The prolog gives the 8 stanzas of the poem “Dark Night of the Soul.” And it indicates what the process will be – that we will look at the poem stanza by stanza and the line by line in the stanza. There is not much here on which to comment. I will make some comments about the poem itself, though I must say that I’m approaching it in ignorance, both of St. John’s mysticism and of the original Spanish of the poem. As one translator of ancient texts noted, Translator is Traitor (the pun here is greater in Italian), and so, no matter how good Peers translation is, we can’t fully get at the play of language here without looking at the Spanish original. And then, one would have to be quite versed in Renaissance Spanish, and that is a bridge too far for me. So I’ll be struggling with what I get from the English rendering of the verse, and later of the exposition.
In the poem, we have a speaker (an “I”), who goes out at night, not observed by anyone, in secret, but guided by some light, a light more welcome than the noonday sun. The goal is union with the beloved that the light is guiding the “I” towards.
In Stanza 6, there is a statement about “On my flowery breast…” And these seem rather strange words. They seem closer to the woman in a romance – she all bedecked in flowers, or wearing some flowery perfume, when she comes to her lover. That idea continues when there is talk of caressing the Beloved, while he sleeps. I get how this could be a metaphor for the soul’s union with God, and the word for soul is likely feminine, and so we get the “passivity” of the soul here. And yet, it is the Beloved (God) who is sleeping here, while the “I” looks on and caresses him. So, what’s that all about?
Then things get even weirder in Stanza 7, where there is a breeze which causes the Beloved’s locks (and based on my own background, I’m seeing fair haired Jesus here) to part, and then the Beloved wounds the speaker’s neck and causes the senses to be suspended. Seems a rather intense moment. Not sure what to make of the neck wounding.

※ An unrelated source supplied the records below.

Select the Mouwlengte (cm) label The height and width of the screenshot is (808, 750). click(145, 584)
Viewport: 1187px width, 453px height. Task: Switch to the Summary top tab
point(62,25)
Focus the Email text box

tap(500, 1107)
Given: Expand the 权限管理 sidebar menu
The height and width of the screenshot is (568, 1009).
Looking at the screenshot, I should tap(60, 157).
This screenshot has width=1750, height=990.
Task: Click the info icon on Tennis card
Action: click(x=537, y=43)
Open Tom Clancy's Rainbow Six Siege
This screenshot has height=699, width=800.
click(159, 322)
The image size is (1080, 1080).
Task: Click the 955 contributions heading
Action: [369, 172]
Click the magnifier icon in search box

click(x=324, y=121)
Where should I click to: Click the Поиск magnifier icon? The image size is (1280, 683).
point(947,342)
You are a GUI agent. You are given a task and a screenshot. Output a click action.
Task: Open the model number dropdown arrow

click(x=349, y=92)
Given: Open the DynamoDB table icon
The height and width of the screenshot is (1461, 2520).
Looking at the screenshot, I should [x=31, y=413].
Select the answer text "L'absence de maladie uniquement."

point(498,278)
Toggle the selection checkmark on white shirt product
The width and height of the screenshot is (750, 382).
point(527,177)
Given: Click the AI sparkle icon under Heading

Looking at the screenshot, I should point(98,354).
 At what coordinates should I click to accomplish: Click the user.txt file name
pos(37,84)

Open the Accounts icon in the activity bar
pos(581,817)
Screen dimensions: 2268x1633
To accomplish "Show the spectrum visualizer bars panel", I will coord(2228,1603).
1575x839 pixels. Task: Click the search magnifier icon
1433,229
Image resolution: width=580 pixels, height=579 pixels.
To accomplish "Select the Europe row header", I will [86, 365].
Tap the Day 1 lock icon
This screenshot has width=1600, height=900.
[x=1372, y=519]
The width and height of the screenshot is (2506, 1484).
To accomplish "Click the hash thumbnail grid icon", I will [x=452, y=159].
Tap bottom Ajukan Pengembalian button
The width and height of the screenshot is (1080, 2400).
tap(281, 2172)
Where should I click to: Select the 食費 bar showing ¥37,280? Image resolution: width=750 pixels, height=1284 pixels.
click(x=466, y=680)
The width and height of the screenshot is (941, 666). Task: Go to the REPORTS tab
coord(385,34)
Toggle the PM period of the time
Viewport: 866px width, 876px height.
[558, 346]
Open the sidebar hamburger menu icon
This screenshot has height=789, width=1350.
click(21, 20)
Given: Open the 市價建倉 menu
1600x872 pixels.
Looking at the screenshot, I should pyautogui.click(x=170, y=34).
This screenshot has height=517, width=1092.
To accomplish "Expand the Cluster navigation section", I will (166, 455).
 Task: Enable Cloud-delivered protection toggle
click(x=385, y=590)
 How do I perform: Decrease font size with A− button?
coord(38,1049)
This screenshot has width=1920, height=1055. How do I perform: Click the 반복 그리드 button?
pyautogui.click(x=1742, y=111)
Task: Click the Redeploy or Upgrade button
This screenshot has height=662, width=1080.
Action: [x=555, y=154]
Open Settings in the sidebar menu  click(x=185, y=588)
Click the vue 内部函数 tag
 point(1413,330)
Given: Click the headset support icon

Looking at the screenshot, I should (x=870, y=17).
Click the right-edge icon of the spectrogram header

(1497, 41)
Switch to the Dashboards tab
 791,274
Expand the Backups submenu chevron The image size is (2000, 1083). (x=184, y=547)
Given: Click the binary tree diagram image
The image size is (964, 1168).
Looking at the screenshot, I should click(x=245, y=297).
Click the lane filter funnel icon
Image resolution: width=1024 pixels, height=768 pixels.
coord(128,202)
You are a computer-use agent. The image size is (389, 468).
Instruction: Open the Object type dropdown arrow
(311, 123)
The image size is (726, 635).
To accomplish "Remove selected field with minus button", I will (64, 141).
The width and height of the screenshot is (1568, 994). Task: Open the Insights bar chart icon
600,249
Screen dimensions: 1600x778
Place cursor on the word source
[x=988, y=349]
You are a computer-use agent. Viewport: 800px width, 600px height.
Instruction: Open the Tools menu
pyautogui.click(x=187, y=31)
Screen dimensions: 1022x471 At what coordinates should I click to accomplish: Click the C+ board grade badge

And then in Stanza 8, the speaker seems to have a sense of death – I let all my concerns lie forgotten among the lilies. These are words that are appropriate for someone who is dead. Lilies are what are used to deck the casket in a funeral. I’m guessing that they have the same sense for St John. In Virgil’s Aeneid, Anchises strews lilies for the Marcellus he imagines dead. And I get the sense of dying in some way to be born again in the spirit, though I can’t say that I know what that would be like. And I’m a bit suspicious of giving in to some excessive feeling like that.